__BRANO PROPOSTO__.
In tutto questo, sempre la settimana scorsa, è stato annunciato che il presidente della Camera dei rappresentanti con sede a Tobruk, Aguila Saleh, sarebbe in procinto di effettuare un viaggio in Russia. Secondo Libya Observer, Saleh punterebbe a “presentare la sua iniziativa politica, che include la modifica dell'autorità esecutiva, creando un nuovo consiglio presidenziale guidato da lui e un governo modificato, guidato da Dbeibah”.
Ma non è finita qui. La settimana scorsa, è infatti tornato a parlare anche il generale Khalifa Haftar: figura storicamente spalleggiata dal Cremlino. “Non c'è altra scelta che la rivolta e la rivoluzione del popolo contro la miserabile realtà del Paese”, ha tuonato, criticando sia la Camera dei rappresentanti sia il governo di unità nazionale. “Il popolo non ha altra scelta che assumersi la responsabilità di sé stesso, senza rappresentanti, per ottenere il cambiamento desiderato”, ha aggiunto. “La battaglia per costruire lo stato deve essere combattuta dal popolo con la cooperazione dell'esercito, pacificamente e contro gli ipocriti e i corrotti”, ha proseguito. Ora, è difficile che queste parole così dure siano avvenute totalmente all’oscuro delle alte sfere di Mosca.

__ELENCO RIPORTATO__.
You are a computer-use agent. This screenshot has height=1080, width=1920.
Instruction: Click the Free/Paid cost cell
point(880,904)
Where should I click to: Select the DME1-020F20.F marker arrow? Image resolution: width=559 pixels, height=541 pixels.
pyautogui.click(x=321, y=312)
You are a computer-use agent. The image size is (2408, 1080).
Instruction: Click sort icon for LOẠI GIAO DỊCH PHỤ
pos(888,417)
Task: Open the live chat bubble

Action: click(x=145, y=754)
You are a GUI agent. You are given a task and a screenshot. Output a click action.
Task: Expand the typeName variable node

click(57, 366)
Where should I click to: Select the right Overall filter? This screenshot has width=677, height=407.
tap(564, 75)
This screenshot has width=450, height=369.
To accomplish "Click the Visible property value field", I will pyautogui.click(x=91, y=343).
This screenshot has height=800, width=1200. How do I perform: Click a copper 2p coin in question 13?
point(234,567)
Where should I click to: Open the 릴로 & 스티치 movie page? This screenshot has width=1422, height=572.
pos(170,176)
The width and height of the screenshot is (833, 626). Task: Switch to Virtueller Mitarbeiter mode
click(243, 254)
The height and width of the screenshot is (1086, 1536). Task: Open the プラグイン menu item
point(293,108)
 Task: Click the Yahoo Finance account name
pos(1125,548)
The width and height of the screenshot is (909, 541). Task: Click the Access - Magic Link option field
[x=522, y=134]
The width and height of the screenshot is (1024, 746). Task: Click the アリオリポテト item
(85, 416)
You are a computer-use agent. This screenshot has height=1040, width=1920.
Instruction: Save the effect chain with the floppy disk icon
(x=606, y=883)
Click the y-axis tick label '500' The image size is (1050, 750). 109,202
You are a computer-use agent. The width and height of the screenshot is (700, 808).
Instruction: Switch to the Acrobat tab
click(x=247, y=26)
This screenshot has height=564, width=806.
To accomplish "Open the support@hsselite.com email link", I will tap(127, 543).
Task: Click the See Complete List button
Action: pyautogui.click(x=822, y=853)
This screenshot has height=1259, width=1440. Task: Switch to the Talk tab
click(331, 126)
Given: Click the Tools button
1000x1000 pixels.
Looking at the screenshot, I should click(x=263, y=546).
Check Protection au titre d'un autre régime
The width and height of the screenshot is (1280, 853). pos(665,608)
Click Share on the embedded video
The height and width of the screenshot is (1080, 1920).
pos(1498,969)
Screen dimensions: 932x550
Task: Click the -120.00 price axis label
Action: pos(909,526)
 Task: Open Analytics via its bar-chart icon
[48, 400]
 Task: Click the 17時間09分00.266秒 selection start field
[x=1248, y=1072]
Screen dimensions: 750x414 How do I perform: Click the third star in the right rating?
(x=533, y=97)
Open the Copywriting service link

__COMPLETA QUANTO SEGUE__.
1. Riduci a un elenco puntato il paragrafo del brano proposto che comincia con "Ma non è finita qui" e conservane i fatti principali.
2. Nel brano proposto, chi guiderebbe il governo modificato previsto dall'iniziativa politica di Aguila Saleh?
L'elenco riportato è materiale a sé, distinto dal brano.

__SOLUZIONI DEGLI ESERCIZI__.
1.
- La settimana scorsa è tornato a parlare il generale Khalifa Haftar, storicamente spalleggiato dal Cremlino.
- Ha criticato sia la Camera dei rappresentanti sia il governo di unità nazionale.
- Ha sostenuto che non c'è altra scelta che la rivolta e la rivoluzione del popolo contro la realtà del Paese.
- Ha affermato che il popolo deve assumersi la responsabilità di sé stesso, senza rappresentanti, per ottenere il cambiamento.
- Secondo lui la battaglia per costruire lo stato va combattuta dal popolo con la cooperazione dell'esercito, pacificamente e contro ipocriti e corrotti.
- È difficile che parole così dure siano state pronunciate del tutto all'oscuro delle alte sfere di Mosca.

2. Dbeibah.